◆ TASK REQUIREMENTS:
Return the following entries exactly, word for word.

◆ Items from a data source:
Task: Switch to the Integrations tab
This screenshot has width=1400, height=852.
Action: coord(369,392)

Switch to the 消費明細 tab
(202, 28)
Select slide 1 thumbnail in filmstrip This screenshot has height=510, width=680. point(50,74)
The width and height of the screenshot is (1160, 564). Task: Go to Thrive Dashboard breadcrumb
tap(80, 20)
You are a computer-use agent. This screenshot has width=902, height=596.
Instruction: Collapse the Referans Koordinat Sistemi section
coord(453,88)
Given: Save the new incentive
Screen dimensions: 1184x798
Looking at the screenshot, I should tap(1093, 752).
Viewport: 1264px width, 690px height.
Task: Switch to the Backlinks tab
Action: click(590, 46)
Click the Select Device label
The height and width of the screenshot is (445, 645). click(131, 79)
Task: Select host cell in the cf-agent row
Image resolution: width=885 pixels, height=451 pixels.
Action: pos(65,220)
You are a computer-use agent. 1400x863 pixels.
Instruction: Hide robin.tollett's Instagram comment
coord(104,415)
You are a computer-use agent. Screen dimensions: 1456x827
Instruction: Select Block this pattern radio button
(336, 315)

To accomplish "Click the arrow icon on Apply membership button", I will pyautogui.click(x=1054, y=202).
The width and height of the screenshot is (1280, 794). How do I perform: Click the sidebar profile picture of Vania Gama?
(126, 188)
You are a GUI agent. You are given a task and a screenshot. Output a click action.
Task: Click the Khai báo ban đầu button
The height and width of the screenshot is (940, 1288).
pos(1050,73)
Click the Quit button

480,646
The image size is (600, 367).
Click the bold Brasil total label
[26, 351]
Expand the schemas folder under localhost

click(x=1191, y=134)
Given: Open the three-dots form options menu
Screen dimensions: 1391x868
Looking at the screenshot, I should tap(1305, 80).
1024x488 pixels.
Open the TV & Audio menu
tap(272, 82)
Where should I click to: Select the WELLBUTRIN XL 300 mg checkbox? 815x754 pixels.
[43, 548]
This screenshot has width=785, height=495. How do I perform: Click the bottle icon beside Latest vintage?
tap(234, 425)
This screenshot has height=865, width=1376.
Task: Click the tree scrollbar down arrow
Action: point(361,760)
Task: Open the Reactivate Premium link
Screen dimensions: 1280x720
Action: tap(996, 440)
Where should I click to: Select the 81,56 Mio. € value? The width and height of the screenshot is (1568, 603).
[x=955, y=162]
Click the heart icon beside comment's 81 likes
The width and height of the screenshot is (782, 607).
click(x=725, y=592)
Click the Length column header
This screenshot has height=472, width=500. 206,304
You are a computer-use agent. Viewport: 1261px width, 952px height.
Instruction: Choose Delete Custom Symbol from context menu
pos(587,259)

◆ COMPLETED TASK:
Task: Switch to the Integrations tab
This screenshot has width=1400, height=852.
Action: coord(369,392)

Switch to the 消費明細 tab
(202, 28)
Select slide 1 thumbnail in filmstrip This screenshot has height=510, width=680. point(50,74)
The width and height of the screenshot is (1160, 564). Task: Go to Thrive Dashboard breadcrumb
tap(80, 20)
You are a computer-use agent. This screenshot has width=902, height=596.
Instruction: Collapse the Referans Koordinat Sistemi section
coord(453,88)
Given: Save the new incentive
Screen dimensions: 1184x798
Looking at the screenshot, I should tap(1093, 752).
Viewport: 1264px width, 690px height.
Task: Switch to the Backlinks tab
Action: click(590, 46)
Click the Select Device label
The height and width of the screenshot is (445, 645). click(131, 79)
Task: Select host cell in the cf-agent row
Image resolution: width=885 pixels, height=451 pixels.
Action: pos(65,220)
You are a computer-use agent. 1400x863 pixels.
Instruction: Hide robin.tollett's Instagram comment
coord(104,415)
You are a computer-use agent. Screen dimensions: 1456x827
Instruction: Select Block this pattern radio button
(336, 315)

To accomplish "Click the arrow icon on Apply membership button", I will pyautogui.click(x=1054, y=202).
The width and height of the screenshot is (1280, 794). How do I perform: Click the sidebar profile picture of Vania Gama?
(126, 188)
You are a GUI agent. You are given a task and a screenshot. Output a click action.
Task: Click the Khai báo ban đầu button
The height and width of the screenshot is (940, 1288).
pos(1050,73)
Click the Quit button

480,646
The image size is (600, 367).
Click the bold Brasil total label
[26, 351]
Expand the schemas folder under localhost

click(x=1191, y=134)
Given: Open the three-dots form options menu
Screen dimensions: 1391x868
Looking at the screenshot, I should tap(1305, 80).
1024x488 pixels.
Open the TV & Audio menu
tap(272, 82)
Where should I click to: Select the WELLBUTRIN XL 300 mg checkbox? 815x754 pixels.
[43, 548]
This screenshot has width=785, height=495. How do I perform: Click the bottle icon beside Latest vintage?
tap(234, 425)
This screenshot has height=865, width=1376.
Task: Click the tree scrollbar down arrow
Action: point(361,760)
Task: Open the Reactivate Premium link
Screen dimensions: 1280x720
Action: tap(996, 440)
Where should I click to: Select the 81,56 Mio. € value? The width and height of the screenshot is (1568, 603).
[x=955, y=162]
Click the heart icon beside comment's 81 likes
The width and height of the screenshot is (782, 607).
click(x=725, y=592)
Click the Length column header
This screenshot has height=472, width=500. 206,304
You are a computer-use agent. Viewport: 1261px width, 952px height.
Instruction: Choose Delete Custom Symbol from context menu
pos(587,259)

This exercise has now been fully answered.